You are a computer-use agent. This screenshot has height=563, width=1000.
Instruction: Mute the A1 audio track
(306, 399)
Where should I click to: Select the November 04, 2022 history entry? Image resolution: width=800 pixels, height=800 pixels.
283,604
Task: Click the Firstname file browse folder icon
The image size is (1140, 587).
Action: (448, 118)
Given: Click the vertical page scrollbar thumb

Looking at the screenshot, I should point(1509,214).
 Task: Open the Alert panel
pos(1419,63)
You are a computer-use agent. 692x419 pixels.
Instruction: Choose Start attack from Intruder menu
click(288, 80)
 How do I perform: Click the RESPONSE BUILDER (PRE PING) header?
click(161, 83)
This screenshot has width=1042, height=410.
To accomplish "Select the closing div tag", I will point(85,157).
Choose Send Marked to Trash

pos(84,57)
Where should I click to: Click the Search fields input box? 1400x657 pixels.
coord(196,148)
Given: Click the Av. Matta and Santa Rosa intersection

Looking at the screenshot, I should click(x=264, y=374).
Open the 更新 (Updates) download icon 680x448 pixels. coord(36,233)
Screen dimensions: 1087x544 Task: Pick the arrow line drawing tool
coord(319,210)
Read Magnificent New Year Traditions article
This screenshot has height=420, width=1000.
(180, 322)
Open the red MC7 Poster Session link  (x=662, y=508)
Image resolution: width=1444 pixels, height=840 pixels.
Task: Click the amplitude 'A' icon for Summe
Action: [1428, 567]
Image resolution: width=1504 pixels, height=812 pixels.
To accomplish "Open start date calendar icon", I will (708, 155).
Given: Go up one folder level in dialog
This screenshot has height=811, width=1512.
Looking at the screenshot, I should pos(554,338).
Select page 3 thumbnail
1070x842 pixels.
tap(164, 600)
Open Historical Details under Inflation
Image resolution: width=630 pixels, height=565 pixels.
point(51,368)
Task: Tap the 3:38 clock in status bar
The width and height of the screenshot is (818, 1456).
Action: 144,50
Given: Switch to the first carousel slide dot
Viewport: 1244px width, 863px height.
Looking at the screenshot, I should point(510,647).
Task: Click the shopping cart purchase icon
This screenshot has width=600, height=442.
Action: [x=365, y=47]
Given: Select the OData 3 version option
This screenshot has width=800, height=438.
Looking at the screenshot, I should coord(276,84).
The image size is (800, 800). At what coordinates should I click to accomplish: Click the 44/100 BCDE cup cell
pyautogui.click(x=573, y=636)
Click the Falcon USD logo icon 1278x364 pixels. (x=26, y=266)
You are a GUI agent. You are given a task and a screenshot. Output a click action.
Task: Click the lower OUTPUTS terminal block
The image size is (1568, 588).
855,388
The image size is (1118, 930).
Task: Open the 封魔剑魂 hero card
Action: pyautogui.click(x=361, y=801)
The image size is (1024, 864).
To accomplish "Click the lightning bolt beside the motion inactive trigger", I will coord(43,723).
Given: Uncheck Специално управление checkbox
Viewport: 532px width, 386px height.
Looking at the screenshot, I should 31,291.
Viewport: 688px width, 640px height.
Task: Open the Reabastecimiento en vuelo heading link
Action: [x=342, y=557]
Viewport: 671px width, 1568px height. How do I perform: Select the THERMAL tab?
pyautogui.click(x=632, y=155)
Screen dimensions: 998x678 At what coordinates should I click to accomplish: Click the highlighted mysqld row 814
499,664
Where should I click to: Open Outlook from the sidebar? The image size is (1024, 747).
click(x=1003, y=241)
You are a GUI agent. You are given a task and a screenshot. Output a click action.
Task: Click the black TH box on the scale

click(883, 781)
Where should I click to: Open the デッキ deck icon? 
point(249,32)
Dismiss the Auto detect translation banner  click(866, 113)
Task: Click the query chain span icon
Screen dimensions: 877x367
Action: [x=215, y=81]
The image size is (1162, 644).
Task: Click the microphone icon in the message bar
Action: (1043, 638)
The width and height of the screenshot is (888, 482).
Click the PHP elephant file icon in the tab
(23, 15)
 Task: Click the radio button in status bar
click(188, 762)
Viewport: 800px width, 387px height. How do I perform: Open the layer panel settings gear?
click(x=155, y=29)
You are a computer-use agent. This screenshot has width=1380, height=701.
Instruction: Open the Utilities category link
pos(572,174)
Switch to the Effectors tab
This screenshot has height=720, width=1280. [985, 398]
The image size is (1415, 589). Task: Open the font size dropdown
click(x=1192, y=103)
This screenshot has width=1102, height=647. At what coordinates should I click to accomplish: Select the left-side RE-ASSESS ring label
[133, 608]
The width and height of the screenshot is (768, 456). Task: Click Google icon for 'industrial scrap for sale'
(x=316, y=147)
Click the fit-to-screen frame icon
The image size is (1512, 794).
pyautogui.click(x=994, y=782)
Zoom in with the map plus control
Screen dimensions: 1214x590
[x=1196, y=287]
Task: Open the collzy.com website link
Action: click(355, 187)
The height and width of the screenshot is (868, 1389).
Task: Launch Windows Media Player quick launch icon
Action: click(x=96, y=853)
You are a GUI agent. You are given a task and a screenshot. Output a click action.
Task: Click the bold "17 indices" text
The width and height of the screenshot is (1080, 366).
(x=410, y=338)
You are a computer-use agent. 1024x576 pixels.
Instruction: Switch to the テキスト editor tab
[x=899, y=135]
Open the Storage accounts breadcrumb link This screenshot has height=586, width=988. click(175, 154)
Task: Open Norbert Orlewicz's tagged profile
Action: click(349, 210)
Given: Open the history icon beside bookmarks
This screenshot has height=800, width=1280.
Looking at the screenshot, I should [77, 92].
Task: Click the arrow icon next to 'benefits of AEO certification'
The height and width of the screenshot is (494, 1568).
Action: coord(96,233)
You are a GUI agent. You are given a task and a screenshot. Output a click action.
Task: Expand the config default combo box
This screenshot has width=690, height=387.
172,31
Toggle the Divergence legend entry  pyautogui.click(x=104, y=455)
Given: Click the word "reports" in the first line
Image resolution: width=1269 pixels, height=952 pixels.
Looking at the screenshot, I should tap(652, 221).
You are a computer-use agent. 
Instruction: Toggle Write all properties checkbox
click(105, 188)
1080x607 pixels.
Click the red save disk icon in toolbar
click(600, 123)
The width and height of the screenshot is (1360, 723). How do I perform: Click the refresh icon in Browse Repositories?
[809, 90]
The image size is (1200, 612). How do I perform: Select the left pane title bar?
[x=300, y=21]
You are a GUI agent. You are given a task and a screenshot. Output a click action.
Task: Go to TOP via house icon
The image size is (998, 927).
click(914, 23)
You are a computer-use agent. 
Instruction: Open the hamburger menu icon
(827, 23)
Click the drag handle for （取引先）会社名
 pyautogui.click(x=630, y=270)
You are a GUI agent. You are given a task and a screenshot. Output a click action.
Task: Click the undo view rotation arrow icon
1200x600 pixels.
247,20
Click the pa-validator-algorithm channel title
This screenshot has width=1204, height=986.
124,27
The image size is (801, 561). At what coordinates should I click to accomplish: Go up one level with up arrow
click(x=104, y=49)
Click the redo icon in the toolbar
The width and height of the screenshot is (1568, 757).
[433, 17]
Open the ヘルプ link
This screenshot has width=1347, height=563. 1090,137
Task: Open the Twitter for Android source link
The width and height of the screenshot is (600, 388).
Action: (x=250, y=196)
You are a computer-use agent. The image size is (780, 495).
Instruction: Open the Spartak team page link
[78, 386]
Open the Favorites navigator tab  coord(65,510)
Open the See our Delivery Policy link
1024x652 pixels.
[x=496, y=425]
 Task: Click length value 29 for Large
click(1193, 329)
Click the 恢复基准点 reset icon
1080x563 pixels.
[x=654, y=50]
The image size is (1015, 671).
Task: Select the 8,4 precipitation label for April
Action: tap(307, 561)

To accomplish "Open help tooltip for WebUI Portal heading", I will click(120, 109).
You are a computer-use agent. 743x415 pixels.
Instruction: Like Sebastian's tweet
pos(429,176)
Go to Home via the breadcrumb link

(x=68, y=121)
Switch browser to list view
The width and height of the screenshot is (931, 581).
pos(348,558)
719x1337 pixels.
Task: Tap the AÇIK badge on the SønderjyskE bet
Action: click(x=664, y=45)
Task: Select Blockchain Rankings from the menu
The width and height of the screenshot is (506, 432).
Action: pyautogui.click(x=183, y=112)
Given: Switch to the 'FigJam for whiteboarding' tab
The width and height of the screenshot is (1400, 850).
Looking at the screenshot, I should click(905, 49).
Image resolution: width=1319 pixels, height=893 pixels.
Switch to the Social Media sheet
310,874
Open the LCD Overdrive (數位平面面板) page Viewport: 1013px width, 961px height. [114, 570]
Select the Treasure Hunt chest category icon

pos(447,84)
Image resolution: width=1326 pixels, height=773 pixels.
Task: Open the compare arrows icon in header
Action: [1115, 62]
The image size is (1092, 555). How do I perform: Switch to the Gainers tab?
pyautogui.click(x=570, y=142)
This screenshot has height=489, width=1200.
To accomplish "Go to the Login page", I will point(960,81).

**The task:** The answer must consist of every line from the entries above that contains the string "will".

**Final answer:**
To accomplish "Select the closing div tag", I will point(85,157).
To accomplish "Open start date calendar icon", I will (708, 155).
To accomplish "Click the lightning bolt beside the motion inactive trigger", I will coord(43,723).
To accomplish "Open help tooltip for WebUI Portal heading", I will click(120, 109).
To accomplish "Go to the Login page", I will point(960,81).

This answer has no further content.